Inflation is a persistent and widespread phenomenon that has a significant impact on economies and financial markets around the world. Many people believe that inflation is one of the most harmful economic problems that a country can face. Inflation works against the long-run economic growth of a country by making consumers gradually poorer. It also erodes the value of the currency since the purchasing power of the monetary unit decreases over time. Given the persistence of inflation and the way it can play out over the course of decades, many people wonder if there is such a thing as “good” inflation. If not, what kind of inflation should a country target?
In this article, we will be exploring the concept of “good” and “bad” inflation and its relevance to the modern world. We will also be outlining the differences between the two and outlining the pros and cons of pursuing “good” or “bad” inflation.
What is Inflation?
Inflation is the rise in the general price level in a country over a period of time. It can be a sustained, long-term phenomenon or a short-term phenomenon that takes place over the course of months or years.
Inflation is a result of an increase in the quantity of money in an economy, which in turn leads to an increase in the price of goods and services.On a monetary level, inflation is caused by an increase in the money supply, which results in a less valuable currency.
What is Bad Inflation?
Bad inflation is when a country experiences very high inflation rates for prolonged periods of time. The most damaging type of inflation is hyperinflation, which occurs when a country experiences an inflation rate of more than 10^8% per month.
The damages of hyperinflation are primarily economic. Consumers can’t effectively manage their money, employers can’t compensate workers with pay raises and salary cuts become the norm. Businesses are forced to let go of employees and reduce production to try and stay afloat.
What is Good Inflation?
Good inflation is when inflation rates are comfortably low, but the central bank is actively increasing the money supply. In practice, this means that the official inflation rate is lower than it would be without the injection of new money into the economy.

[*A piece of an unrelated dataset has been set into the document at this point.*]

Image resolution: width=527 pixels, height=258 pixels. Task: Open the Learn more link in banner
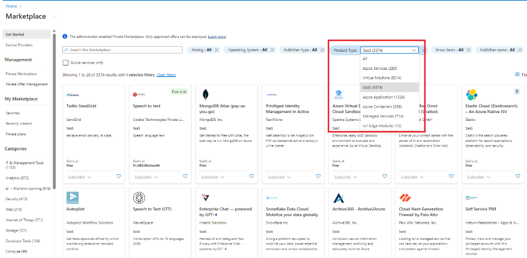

The Fed in the United States is a good example of conducting good inflation. Since the Great Recession, the Fed has been purchasing a large amount of government debt and mortgage-backed securities to try and boost economic growth and lower unemployment rates.
Can Inflation Be Good for the Economy?
Yes, inflation can be beneficial to an economy. The central bank can control inflation by raising or lowering interest rates. If a country experiences high inflation, then interest rates can be increased to slow down the rate of increase in the price of goods and services. If a country experiences low inflation, then interest rates can be decreased to boost consumption and investment.
In the end, the debate on “good” and “bad” inflation has little merit. Economists and financial experts agree that inflation is harmful to an economy, but they disagree on exactly how harmful inflation is. The important thing to remember is that inflation is a natural economic phenomenon that will occur during the course of any economic expansion. What is important is how a country reacts to inflation and if it can prevent the harmful effects of inflation from becoming a problem.